(THE EXERCISE)
Convert the lines below into a numbered list, leaving out the blank lines. Cover every record.

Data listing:

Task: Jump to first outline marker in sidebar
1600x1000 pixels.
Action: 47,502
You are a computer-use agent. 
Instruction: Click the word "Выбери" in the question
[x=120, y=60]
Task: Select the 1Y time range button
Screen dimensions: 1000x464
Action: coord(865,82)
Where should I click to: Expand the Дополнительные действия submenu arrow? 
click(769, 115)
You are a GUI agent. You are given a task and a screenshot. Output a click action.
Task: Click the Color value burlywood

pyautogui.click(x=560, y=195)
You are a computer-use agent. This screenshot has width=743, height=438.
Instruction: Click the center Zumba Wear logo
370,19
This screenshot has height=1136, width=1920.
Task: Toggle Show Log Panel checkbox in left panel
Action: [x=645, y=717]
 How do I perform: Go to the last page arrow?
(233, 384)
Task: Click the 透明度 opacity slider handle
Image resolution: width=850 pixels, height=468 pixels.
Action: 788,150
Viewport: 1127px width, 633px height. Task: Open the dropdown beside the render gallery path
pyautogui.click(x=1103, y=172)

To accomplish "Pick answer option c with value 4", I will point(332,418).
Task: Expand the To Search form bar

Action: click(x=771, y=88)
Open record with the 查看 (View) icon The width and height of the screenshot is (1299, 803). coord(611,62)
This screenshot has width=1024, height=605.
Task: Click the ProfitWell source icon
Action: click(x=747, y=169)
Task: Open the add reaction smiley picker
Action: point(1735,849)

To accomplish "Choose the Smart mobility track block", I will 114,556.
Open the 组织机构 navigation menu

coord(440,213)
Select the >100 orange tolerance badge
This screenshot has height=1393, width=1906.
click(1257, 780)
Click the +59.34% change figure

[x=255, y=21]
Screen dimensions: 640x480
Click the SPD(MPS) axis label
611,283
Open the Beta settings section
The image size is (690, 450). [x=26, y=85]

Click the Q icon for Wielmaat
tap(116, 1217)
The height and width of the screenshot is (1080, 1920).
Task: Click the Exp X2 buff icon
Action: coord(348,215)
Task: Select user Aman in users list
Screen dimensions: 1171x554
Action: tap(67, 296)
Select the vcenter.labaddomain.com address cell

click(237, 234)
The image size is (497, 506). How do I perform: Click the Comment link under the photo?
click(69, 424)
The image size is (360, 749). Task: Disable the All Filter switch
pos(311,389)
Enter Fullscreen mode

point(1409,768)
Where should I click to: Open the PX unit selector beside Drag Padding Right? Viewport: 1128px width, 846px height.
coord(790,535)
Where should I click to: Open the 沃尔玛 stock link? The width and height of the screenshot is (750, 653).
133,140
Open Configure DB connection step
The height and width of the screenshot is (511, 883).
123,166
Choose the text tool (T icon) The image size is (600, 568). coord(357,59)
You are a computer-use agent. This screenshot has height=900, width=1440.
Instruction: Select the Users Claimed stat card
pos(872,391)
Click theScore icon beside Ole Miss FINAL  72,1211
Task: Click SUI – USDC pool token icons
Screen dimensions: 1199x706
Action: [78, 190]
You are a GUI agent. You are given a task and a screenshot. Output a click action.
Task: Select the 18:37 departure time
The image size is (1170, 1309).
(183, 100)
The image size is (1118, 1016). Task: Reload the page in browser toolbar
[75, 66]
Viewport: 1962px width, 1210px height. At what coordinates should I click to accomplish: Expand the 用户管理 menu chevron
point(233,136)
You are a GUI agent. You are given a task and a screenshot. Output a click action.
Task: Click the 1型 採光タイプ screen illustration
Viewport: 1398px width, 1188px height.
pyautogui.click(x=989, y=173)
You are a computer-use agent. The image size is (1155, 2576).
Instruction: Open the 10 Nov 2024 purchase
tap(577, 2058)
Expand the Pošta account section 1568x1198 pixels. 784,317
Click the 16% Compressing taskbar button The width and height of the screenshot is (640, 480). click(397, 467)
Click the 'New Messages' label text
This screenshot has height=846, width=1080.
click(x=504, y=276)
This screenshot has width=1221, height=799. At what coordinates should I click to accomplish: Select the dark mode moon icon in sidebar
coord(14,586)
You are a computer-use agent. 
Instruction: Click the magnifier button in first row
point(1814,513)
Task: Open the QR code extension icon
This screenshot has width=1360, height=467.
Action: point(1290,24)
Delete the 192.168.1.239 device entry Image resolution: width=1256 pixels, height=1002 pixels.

(TASK SOLUTION)
1. Task: Jump to first outline marker in sidebar
2. 1600x1000 pixels.
3. Action: 47,502
4. You are a computer-use agent. 
5. Instruction: Click the word "Выбери" in the question
6. [x=120, y=60]
7. Task: Select the 1Y time range button
8. Screen dimensions: 1000x464
9. Action: coord(865,82)
10. Where should I click to: Expand the Дополнительные действия submenu arrow? 
11. click(769, 115)
12. You are a GUI agent. You are given a task and a screenshot. Output a click action.
13. Task: Click the Color value burlywood
14. pyautogui.click(x=560, y=195)
15. You are a computer-use agent. This screenshot has width=743, height=438.
16. Instruction: Click the center Zumba Wear logo
17. 370,19
18. This screenshot has height=1136, width=1920.
19. Task: Toggle Show Log Panel checkbox in left panel
20. Action: [x=645, y=717]
21.  How do I perform: Go to the last page arrow?
22. (233, 384)
23. Task: Click the 透明度 opacity slider handle
24. Image resolution: width=850 pixels, height=468 pixels.
25. Action: 788,150
26. Viewport: 1127px width, 633px height. Task: Open the dropdown beside the render gallery path
27. pyautogui.click(x=1103, y=172)
28. To accomplish "Pick answer option c with value 4", I will point(332,418).
29. Task: Expand the To Search form bar
30. Action: click(x=771, y=88)
31. Open record with the 查看 (View) icon The width and height of the screenshot is (1299, 803). coord(611,62)
32. This screenshot has width=1024, height=605.
33. Task: Click the ProfitWell source icon
34. Action: click(x=747, y=169)
35. Task: Open the add reaction smiley picker
36. Action: point(1735,849)
37. To accomplish "Choose the Smart mobility track block", I will 114,556.
38. Open the 组织机构 navigation menu
39. coord(440,213)
40. Select the >100 orange tolerance badge
41. This screenshot has height=1393, width=1906.
42. click(1257, 780)
43. Click the +59.34% change figure
44. [x=255, y=21]
45. Screen dimensions: 640x480
46. Click the SPD(MPS) axis label
47. 611,283
48. Open the Beta settings section
49. The image size is (690, 450). [x=26, y=85]
50. Click the Q icon for Wielmaat
51. tap(116, 1217)
52. The height and width of the screenshot is (1080, 1920).
53. Task: Click the Exp X2 buff icon
54. Action: coord(348,215)
55. Task: Select user Aman in users list
56. Screen dimensions: 1171x554
57. Action: tap(67, 296)
58. Select the vcenter.labaddomain.com address cell
59. click(237, 234)
60. The image size is (497, 506). How do I perform: Click the Comment link under the photo?
61. click(69, 424)
62. The image size is (360, 749). Task: Disable the All Filter switch
63. pos(311,389)
64. Enter Fullscreen mode
65. point(1409,768)
66. Where should I click to: Open the PX unit selector beside Drag Padding Right? Viewport: 1128px width, 846px height.
67. coord(790,535)
68. Where should I click to: Open the 沃尔玛 stock link? The width and height of the screenshot is (750, 653).
69. 133,140
70. Open Configure DB connection step
71. The height and width of the screenshot is (511, 883).
72. 123,166
73. Choose the text tool (T icon) The image size is (600, 568). coord(357,59)
74. You are a computer-use agent. This screenshot has height=900, width=1440.
75. Instruction: Select the Users Claimed stat card
76. pos(872,391)
77. Click theScore icon beside Ole Miss FINAL  72,1211
78. Task: Click SUI – USDC pool token icons
79. Screen dimensions: 1199x706
80. Action: [78, 190]
81. You are a GUI agent. You are given a task and a screenshot. Output a click action.
82. Task: Select the 18:37 departure time
83. The image size is (1170, 1309).
84. (183, 100)
85. The image size is (1118, 1016). Task: Reload the page in browser toolbar
86. [75, 66]
87. Viewport: 1962px width, 1210px height. At what coordinates should I click to accomplish: Expand the 用户管理 menu chevron
88. point(233,136)
89. You are a GUI agent. You are given a task and a screenshot. Output a click action.
90. Task: Click the 1型 採光タイプ screen illustration
91. Viewport: 1398px width, 1188px height.
92. pyautogui.click(x=989, y=173)
93. You are a computer-use agent. The image size is (1155, 2576).
94. Instruction: Open the 10 Nov 2024 purchase
95. tap(577, 2058)
96. Expand the Pošta account section 1568x1198 pixels. 784,317
97. Click the 16% Compressing taskbar button The width and height of the screenshot is (640, 480). click(397, 467)
98. Click the 'New Messages' label text
99. This screenshot has height=846, width=1080.
100. click(x=504, y=276)
101. This screenshot has width=1221, height=799. At what coordinates should I click to accomplish: Select the dark mode moon icon in sidebar
102. coord(14,586)
103. You are a computer-use agent. 
104. Instruction: Click the magnifier button in first row
105. point(1814,513)
106. Task: Open the QR code extension icon
107. This screenshot has width=1360, height=467.
108. Action: point(1290,24)
109. Delete the 192.168.1.239 device entry Image resolution: width=1256 pixels, height=1002 pixels.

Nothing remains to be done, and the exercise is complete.